**Exercise:** Your answer must consist solely of the lines from the one containing "Click the stringToDate method name" through the last line of the records below, reproduced exactly, with all pictures omitted.

**Dataset entries:**

——

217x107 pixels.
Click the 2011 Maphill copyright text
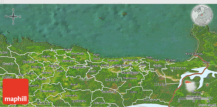207,105
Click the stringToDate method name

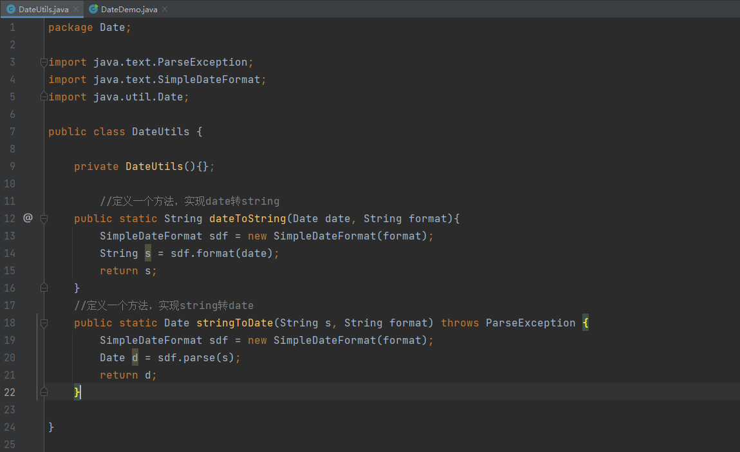coord(234,323)
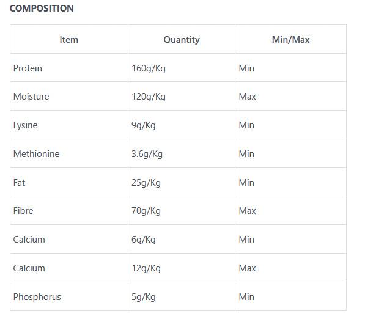Select the 9g/Kg quantity cell
Screen dimensions: 376x319
(144, 125)
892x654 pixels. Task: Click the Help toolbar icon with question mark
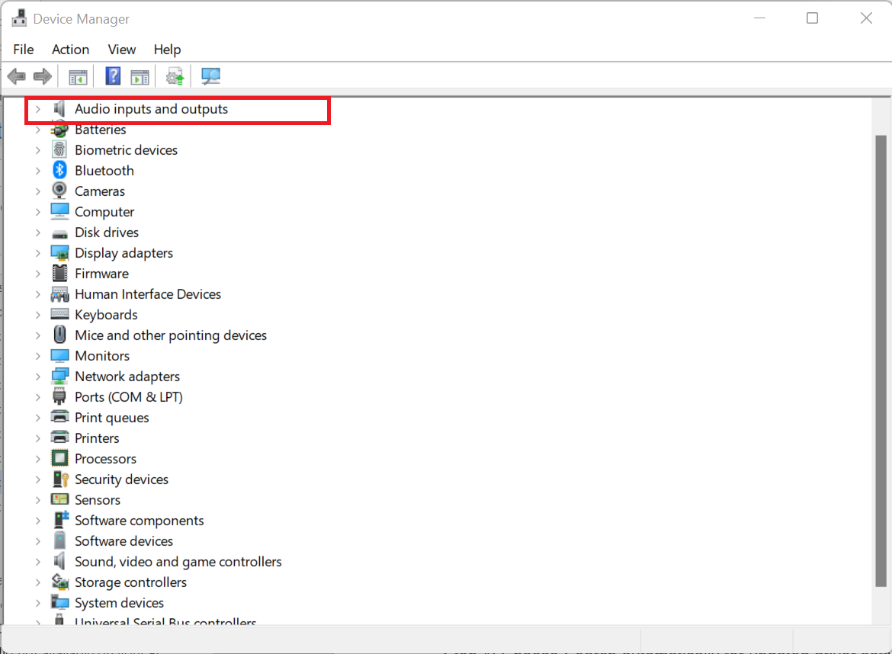pos(113,76)
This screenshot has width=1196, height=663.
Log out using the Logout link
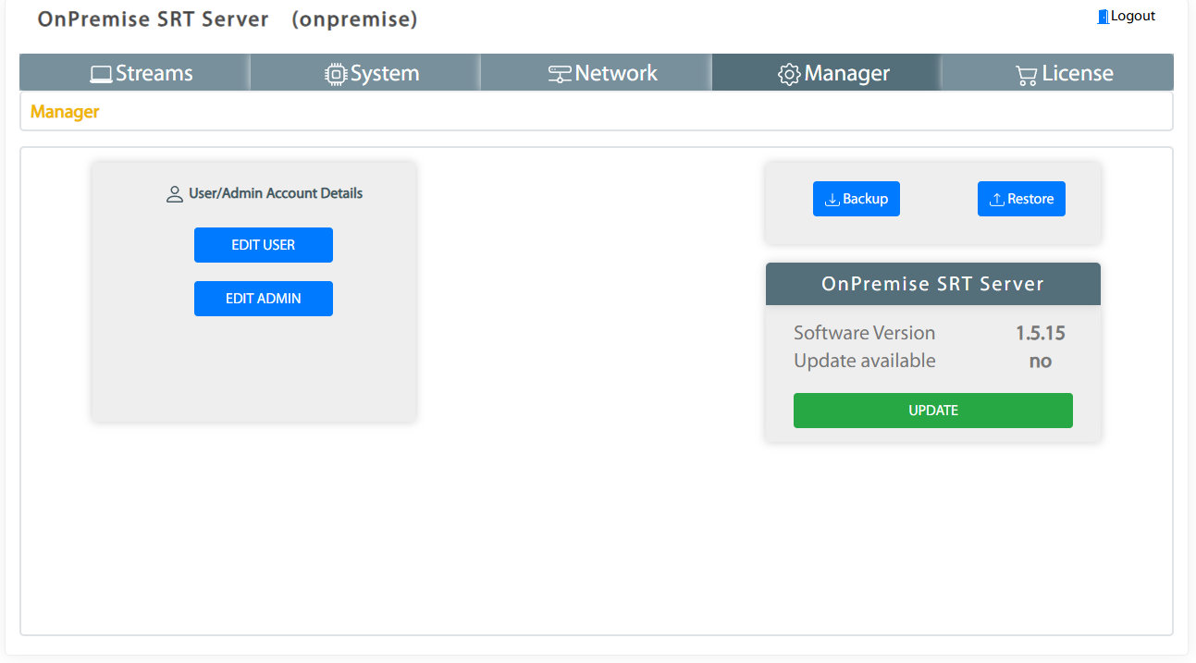tap(1132, 16)
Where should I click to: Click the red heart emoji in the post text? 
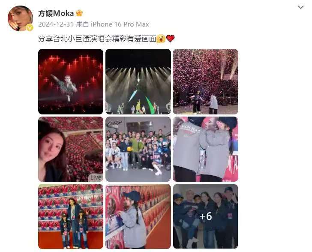[x=170, y=39]
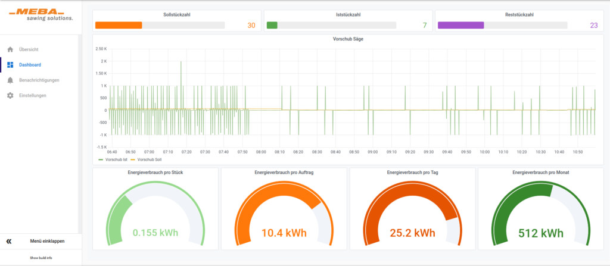The width and height of the screenshot is (610, 266).
Task: Click the Show build info link
Action: coord(41,258)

——

**Exercise solution:**
Click the stringToDate method name

coord(234,323)
Select the 9g/Kg quantity cell
Screen dimensions: 376x319
(144, 125)
892x654 pixels. Task: Click the Help toolbar icon with question mark
pos(113,76)
This screenshot has width=1196, height=663.
Log out using the Logout link
tap(1132, 16)
Where should I click to: Click the red heart emoji in the post text? 
[x=170, y=39]
The width and height of the screenshot is (610, 266).
Task: Click the Show build info link
Action: coord(41,258)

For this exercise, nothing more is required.